Yeninko of the Umlaut

Tuesday, June 14, 2005

The Three Wars

I read an article once by Bruce Sterling in which he discussed the fundamental types or styles of war conveniently breaking them down into three categories which I will briefly describe for you.

The first type of war is nuclear. There two potential opponents to a nuclear power state. The first would be another nuclear power state (think Pakistan and India or the USSR and USA). The second would be a nuclear power confronting a non nuclear state (Israel and Syria/Egypt/etc.). In the first case the risk and cost retaliation is so high that you cannot effectively fight a war against a nuclear power and can only resort to wars by proxy (see Afghanistan, Angola, Central America, Southeast Asia, etc.)

In the case of a nuclear power confronting a non nuclear power, the nuclear power inevitable also has a significantly larger conventional military (tanks/artillery/aircraft/etc). For example, Israelis army is vastly superior to that of it neighbors, such that the use of nuclear weapons would be an unnecessary use of force considering the loss in standing on the international stage, the local and global ecological disaster, the contamination of any conquered territory.

So for all intents and purposes nuclear war is primarily a threat. It is a diplomatic technology to keep states from fighting the second type of war, which is Conventional war.

Conventional war means exactly what is says. War using conventional or traditional means. While this may include some weapons that produce blast larger that some nuclear weaponry (fuel/air explosives and so called bunker busters), conventional weapons for the most part consist of artillery, aircraft, infantry, missiles, tanks or items specifically made with a military purpose in mind

The examples of conventional wars span millennia so I’ll not bore you with examples

The third type of war has many names: Unconventional warfare, guerilla war, asymmetrical warfare, terrorism, etc. Asymmetrical warfare probably best describes this style or war. Generally one opponent is significantly stronger than the second, so much so that any sort of conventional war is an impractical form of resistance. Some examples of this would be any sort of insurgency for the past to today including many failed and successful revolutions. The American Revolution, the P/IRA in Northern Ireland, the Viet Cong forces in South Vietnam, the Mujahidin in Afghanistan and the Contras in Nicaragua all fought asymmetrical wars. The tactics of the weaker party include hit and run, ambush, remote controlled bombings, terror attacks intended to effect political changes, assassination, sabotage, etc. While generally viewed as repugnant for of warfare on the international stage, when given no other option people will resist in ways that will accomplish there goals.

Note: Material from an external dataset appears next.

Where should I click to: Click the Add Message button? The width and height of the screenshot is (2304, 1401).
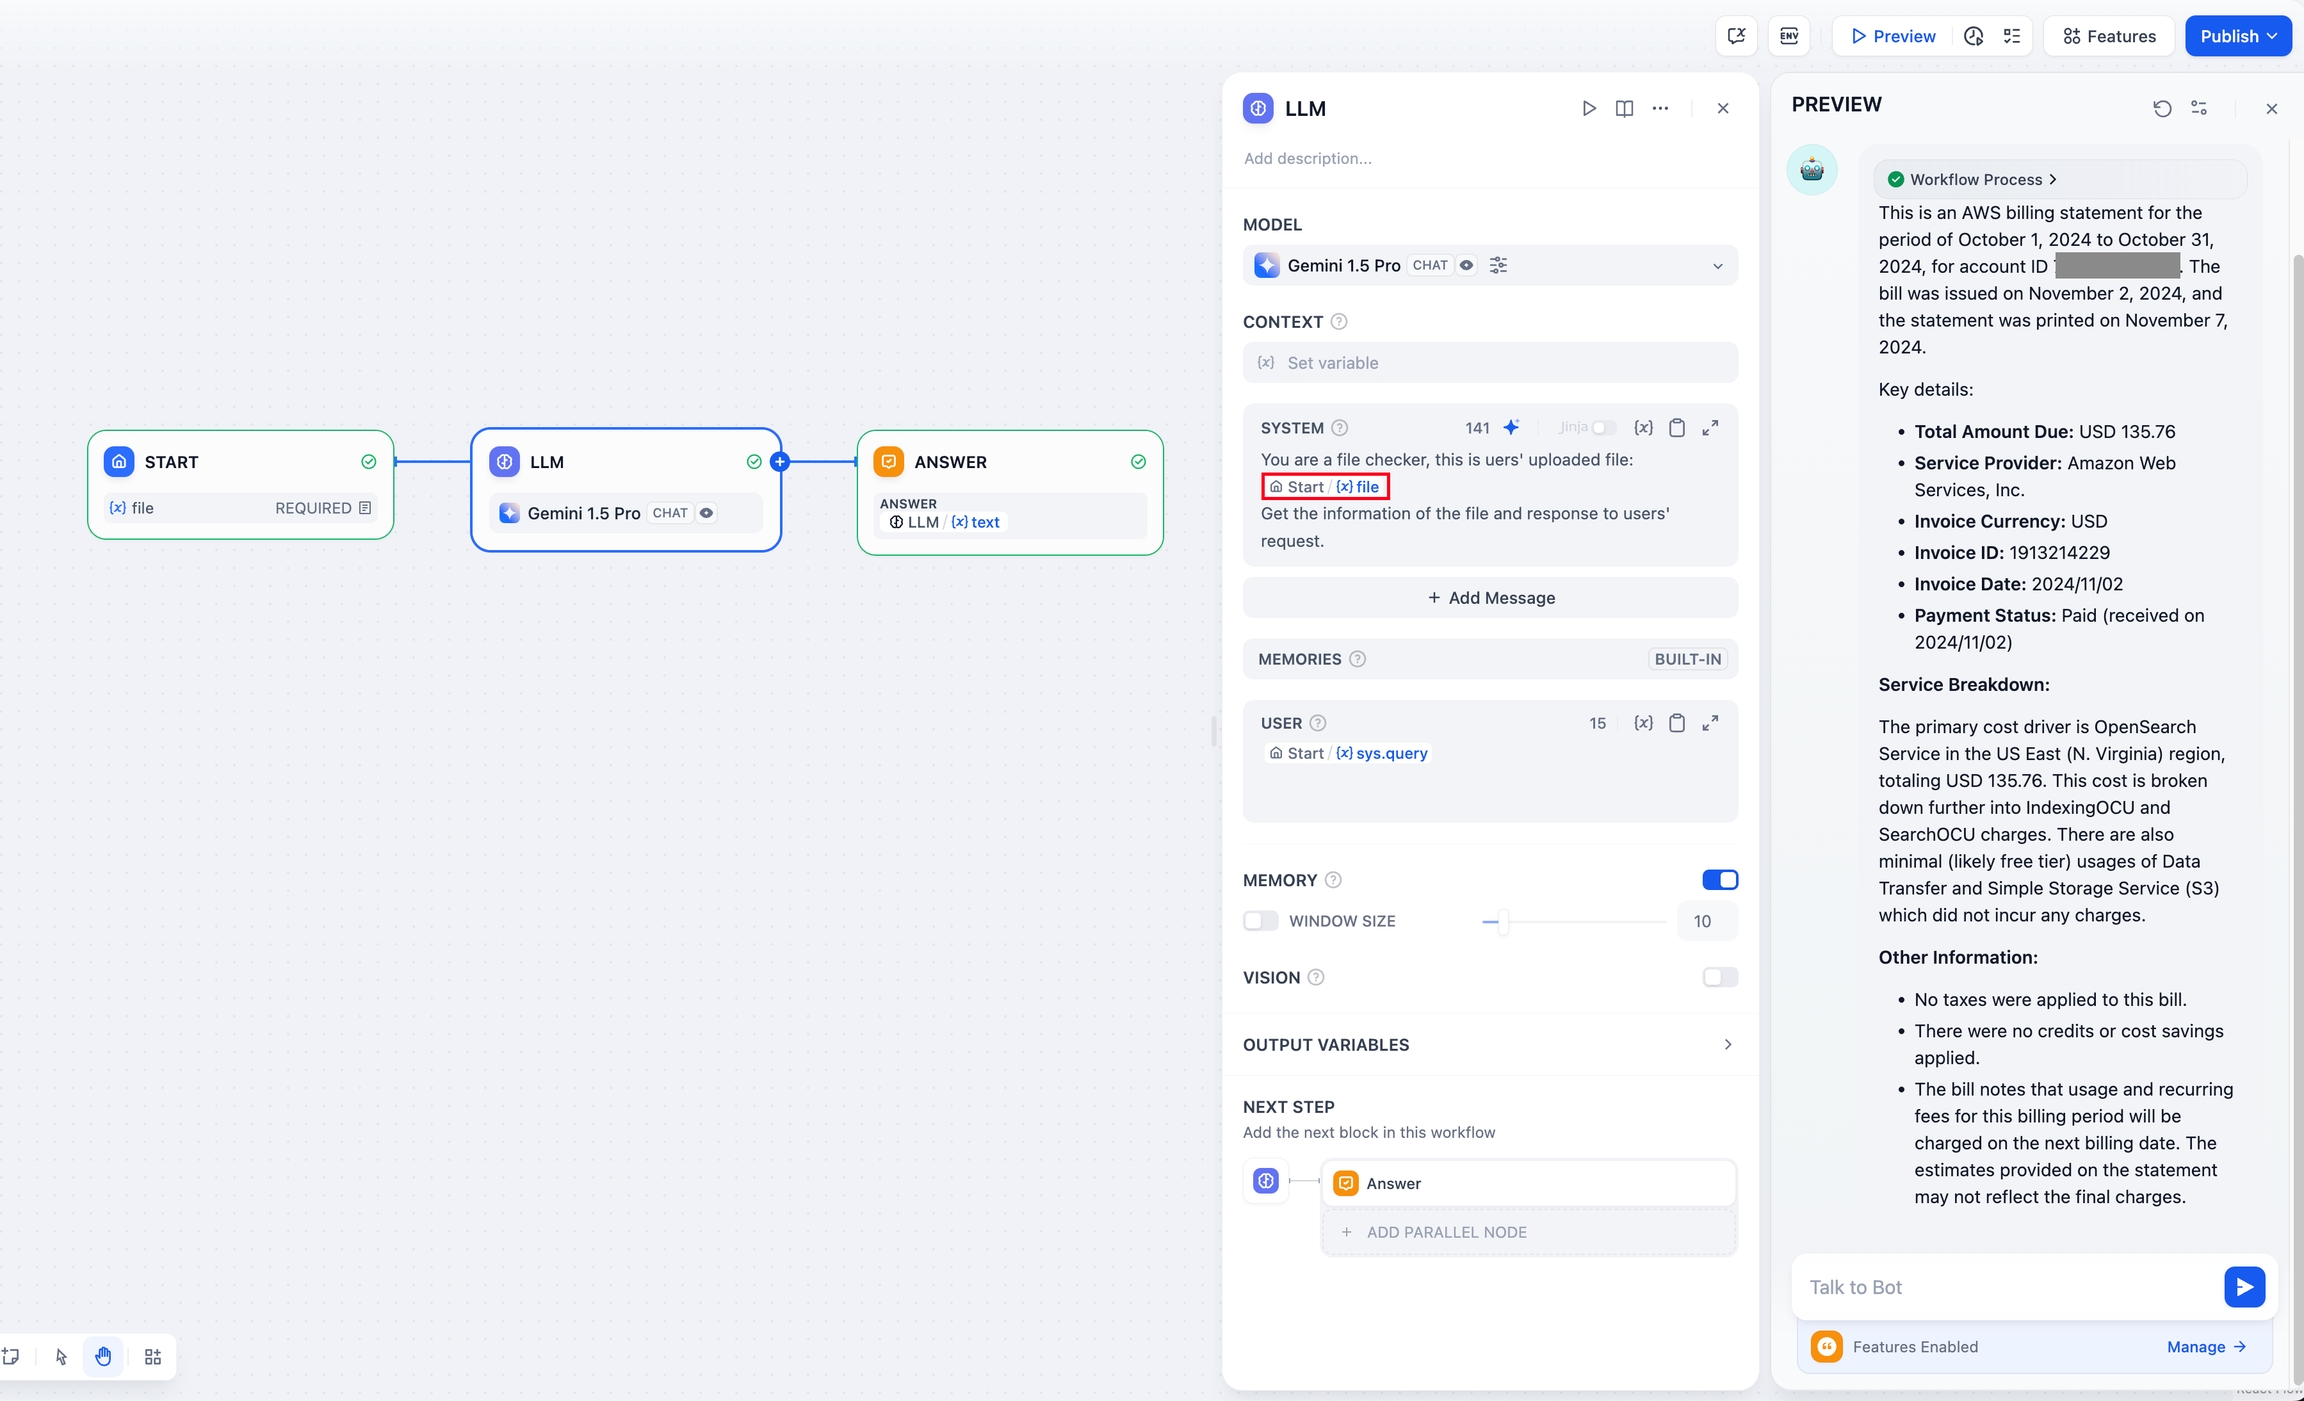1490,598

As it stands today, the United States and its potential enemies are in is a unique situation. The first form of warfare is not an option. Since we possess nuclear weapons, any state attacking us with nuclear weapons would find themselves attacked with an extensive arsenal of nuclear weapons as noted earlier. Nuclear wars will not be fought or if they are they will be such a calamity as the world has never seen. The second form of warfare isn’t a rational option either against the US either. The United States has such an overall military advantage in training, technology, experience, funding, and equipment that there is no force on earth at this time, that has any reasonable expectation of defeating the US military. Not only does the US have the overwhelming advantage in every area noted above it also has the ability to project that force almost anywhere in the world. The second form of warfare is not an option for enemies of the United States.

This leaves the third option. And for that there has been no demonstrated effective counter measure in thousands of years short of the extermination of non-combatant enemy populations.